The cardioprotective effect of remote ischemic preconditioning (RIPC) in cardiovascular surgery is controversial. This study investigated whether RIPC combined with remote ischemic postconditioning (RIPostC) reduces myocardial injury to donor hearts in patients undergoing heart transplantation.

METHODS

One hundred and twenty patients scheduled for orthotopic heart transplantation were enrolled and randomly assigned to an RIPC+RIPostC group (n = 60) or a control (n = 60) group. In the RIPC+RIPostC group, after anesthesia induction, four cycles of 5-min of ischemia and 5-min of reperfusion were applied to the right upper limb by a cuff inflated to 200 mmHg (RIPC) and 20 min after aortic declamping (RIPostC). Serum cardiac troponin I (cTnI) levels were determined preoperatively and at 3, 6, 12, and 24 h after aortic declamping. Postoperative clinical outcomes were recorded. The primary endpoint was a comparison of serum cTnI levels at 6 h after aortic declamping.

RESULTS

Compared with the preoperative baseline, in both groups, serum cTnI levels peaked at 6 h after aortic declamping.
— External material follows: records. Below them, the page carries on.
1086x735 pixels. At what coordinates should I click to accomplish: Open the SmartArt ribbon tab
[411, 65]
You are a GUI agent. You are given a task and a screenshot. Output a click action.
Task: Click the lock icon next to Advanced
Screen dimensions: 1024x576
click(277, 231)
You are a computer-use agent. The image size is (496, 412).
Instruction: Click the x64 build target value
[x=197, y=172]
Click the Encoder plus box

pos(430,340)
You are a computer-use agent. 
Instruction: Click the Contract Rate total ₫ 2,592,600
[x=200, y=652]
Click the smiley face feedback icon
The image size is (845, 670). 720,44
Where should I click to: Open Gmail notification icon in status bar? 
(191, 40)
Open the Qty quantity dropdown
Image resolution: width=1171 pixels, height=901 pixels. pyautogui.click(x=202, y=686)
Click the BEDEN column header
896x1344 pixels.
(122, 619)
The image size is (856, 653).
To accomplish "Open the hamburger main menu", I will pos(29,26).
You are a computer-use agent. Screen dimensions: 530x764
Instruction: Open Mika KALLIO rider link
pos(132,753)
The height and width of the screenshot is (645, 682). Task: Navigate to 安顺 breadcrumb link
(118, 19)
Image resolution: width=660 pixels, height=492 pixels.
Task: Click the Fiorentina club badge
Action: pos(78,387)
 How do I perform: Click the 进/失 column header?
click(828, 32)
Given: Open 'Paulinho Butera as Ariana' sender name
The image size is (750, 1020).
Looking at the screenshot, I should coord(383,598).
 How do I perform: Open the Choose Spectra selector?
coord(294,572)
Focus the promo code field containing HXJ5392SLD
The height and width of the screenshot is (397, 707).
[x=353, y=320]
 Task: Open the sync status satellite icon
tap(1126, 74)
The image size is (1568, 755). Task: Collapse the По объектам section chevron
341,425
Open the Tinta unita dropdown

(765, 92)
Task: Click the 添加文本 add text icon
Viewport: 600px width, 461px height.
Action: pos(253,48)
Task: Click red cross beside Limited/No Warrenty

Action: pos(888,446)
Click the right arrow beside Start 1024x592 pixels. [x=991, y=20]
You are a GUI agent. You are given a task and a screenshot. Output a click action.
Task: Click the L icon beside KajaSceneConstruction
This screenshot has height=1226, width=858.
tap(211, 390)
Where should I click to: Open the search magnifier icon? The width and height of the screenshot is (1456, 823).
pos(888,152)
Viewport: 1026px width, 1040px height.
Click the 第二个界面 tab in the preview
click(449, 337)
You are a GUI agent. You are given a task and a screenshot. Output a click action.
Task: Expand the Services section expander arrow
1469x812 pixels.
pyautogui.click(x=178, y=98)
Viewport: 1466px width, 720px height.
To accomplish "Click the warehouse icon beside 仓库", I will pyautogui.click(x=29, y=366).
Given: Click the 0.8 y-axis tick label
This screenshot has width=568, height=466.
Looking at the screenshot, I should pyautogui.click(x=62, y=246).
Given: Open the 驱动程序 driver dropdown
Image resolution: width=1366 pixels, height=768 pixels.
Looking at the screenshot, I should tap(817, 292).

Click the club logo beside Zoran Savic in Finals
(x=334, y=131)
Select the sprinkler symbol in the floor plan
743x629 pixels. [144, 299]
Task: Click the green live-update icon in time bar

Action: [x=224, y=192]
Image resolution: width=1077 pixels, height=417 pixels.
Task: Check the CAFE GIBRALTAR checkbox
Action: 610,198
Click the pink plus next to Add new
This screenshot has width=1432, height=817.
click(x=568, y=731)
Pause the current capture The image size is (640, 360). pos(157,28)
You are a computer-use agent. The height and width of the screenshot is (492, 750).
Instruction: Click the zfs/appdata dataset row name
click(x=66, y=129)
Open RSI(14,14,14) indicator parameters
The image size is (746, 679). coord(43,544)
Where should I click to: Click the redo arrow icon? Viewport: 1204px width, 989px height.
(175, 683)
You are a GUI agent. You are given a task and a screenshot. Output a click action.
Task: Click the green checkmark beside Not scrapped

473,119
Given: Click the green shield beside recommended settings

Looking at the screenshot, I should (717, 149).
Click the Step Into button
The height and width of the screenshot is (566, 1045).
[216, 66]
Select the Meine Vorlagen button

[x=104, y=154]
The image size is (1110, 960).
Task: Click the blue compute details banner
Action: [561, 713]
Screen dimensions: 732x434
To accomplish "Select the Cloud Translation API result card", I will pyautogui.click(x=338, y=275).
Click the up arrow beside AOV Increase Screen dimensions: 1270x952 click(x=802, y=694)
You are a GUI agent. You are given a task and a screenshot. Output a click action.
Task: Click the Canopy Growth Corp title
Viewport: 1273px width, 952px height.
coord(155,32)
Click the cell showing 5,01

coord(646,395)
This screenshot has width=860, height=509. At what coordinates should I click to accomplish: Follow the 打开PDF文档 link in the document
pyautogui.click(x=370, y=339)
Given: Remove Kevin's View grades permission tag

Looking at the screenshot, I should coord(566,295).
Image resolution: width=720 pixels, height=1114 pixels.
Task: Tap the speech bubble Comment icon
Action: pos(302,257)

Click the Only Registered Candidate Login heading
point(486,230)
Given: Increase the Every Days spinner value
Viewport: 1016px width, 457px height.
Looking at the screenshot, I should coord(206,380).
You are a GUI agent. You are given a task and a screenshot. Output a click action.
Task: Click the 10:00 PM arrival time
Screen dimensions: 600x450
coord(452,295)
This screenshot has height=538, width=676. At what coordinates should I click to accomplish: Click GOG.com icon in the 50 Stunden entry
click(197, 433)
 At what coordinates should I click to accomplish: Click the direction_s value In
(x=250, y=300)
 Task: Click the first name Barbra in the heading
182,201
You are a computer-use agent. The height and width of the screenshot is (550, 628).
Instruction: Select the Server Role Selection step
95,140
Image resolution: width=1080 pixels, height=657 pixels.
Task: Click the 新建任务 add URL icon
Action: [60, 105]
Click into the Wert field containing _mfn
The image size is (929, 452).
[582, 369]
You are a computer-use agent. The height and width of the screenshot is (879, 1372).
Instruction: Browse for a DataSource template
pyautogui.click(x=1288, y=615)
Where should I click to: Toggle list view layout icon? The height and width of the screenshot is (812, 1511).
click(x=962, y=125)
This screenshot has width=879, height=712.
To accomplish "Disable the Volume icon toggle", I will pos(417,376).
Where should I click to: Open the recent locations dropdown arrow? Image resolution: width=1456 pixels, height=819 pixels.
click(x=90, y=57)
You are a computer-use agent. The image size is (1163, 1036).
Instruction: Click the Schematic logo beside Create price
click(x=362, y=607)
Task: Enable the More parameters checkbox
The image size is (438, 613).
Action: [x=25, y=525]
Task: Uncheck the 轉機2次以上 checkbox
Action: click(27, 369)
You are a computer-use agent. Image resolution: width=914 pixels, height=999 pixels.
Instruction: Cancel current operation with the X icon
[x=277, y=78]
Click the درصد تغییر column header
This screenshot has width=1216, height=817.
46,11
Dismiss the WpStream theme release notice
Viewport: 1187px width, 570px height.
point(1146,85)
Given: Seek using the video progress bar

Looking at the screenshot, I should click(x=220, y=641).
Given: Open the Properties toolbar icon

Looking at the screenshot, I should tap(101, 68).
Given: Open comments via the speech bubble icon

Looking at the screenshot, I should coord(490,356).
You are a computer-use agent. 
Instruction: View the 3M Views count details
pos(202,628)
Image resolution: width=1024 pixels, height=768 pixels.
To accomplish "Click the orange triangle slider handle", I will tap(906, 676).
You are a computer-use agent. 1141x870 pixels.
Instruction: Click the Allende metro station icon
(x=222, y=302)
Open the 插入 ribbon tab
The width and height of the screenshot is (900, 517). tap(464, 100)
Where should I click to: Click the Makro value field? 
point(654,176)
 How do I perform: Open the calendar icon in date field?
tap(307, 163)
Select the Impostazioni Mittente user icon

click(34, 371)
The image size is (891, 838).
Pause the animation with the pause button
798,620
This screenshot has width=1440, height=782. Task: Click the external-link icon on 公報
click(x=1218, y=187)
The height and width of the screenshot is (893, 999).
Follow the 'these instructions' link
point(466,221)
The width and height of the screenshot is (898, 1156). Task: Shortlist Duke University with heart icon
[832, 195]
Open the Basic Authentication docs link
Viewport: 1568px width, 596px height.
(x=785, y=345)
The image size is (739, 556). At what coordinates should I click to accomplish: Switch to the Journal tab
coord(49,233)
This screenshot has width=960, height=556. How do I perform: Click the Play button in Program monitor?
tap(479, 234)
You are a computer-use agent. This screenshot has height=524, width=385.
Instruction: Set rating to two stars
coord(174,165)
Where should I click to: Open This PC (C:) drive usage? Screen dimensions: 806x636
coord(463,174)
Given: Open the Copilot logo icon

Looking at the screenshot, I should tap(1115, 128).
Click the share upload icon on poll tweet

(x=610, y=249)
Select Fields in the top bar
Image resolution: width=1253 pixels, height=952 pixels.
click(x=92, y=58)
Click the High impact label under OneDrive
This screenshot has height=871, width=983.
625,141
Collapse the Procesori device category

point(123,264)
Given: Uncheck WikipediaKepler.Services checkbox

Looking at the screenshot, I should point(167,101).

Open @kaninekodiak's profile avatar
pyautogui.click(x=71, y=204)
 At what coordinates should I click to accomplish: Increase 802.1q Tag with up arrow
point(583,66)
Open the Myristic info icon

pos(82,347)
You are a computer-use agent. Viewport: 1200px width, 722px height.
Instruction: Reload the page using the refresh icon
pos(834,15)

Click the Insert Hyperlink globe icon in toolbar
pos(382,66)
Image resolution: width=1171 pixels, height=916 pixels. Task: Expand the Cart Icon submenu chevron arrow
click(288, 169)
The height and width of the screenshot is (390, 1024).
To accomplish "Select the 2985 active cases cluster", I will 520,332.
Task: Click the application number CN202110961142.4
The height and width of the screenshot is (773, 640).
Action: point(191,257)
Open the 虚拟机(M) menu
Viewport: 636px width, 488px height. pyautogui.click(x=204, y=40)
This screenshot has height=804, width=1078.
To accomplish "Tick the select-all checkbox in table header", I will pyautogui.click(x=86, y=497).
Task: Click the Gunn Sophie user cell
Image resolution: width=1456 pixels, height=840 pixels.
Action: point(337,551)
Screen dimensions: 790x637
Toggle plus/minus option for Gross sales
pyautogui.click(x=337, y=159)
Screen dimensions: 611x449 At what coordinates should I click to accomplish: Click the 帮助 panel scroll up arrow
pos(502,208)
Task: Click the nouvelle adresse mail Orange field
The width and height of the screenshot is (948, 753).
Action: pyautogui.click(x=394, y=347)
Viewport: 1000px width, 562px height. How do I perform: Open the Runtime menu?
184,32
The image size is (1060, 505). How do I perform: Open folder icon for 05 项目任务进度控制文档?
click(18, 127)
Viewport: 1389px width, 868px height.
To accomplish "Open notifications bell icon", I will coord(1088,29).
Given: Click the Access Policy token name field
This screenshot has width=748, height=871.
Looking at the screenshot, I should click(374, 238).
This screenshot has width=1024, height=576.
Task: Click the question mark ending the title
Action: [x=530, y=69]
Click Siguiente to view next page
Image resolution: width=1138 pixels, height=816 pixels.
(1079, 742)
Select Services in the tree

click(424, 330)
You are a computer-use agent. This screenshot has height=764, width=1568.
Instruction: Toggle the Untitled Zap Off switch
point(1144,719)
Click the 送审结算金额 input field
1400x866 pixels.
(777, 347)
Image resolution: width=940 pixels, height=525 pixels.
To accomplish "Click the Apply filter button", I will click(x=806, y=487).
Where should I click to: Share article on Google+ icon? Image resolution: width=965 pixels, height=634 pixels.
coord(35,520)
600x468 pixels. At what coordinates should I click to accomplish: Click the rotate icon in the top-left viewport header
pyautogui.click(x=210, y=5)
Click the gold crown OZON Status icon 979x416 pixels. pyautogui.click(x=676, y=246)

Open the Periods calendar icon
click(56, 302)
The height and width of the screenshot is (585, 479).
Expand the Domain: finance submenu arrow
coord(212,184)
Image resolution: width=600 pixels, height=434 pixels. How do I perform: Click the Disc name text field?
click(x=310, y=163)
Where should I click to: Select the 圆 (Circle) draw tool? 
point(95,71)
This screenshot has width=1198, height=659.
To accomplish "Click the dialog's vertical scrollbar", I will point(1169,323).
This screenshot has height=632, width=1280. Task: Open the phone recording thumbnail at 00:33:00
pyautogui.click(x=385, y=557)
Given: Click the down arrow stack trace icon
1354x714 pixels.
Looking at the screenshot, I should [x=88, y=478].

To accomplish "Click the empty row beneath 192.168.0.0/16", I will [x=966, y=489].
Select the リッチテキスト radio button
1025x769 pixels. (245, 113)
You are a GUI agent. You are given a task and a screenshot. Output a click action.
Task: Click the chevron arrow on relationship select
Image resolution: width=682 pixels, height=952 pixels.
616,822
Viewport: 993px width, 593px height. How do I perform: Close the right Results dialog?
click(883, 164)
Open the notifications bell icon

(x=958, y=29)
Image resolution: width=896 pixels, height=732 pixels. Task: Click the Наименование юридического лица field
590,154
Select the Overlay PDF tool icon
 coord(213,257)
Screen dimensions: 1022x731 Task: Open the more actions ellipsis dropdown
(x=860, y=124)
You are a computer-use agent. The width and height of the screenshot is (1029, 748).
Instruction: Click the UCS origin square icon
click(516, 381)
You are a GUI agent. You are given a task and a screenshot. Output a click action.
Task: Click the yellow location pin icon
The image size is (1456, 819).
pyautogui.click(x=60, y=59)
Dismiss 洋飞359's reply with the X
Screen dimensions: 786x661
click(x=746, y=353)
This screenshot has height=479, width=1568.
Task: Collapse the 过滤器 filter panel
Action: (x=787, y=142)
Compared with the control group, RIPC+RIPostC significantly reduced serum cTnI levels at 6 h after aortic declamping (38.87 ± 31.81 vs 69.30 ± 34.13 ng/ml, P = 0.02). There were no significant differences in in-hospital morbidity and mortality between the two groups.

CONCLUSION

In patients undergoing orthotopic heart transplantation, RIPC combined with RIPostC reduced myocardial injury at 6 h after aortic declamping, while we found no evidence of this function provided by RIPC+RIPostC could improve clinical outcomes.

TRIAL REGISTRATION

Trial Registration Number: chictr.org.cn . no. ChiCTR-INR-16010234 (prospectively registered). The initial registration date was 9/1/2017.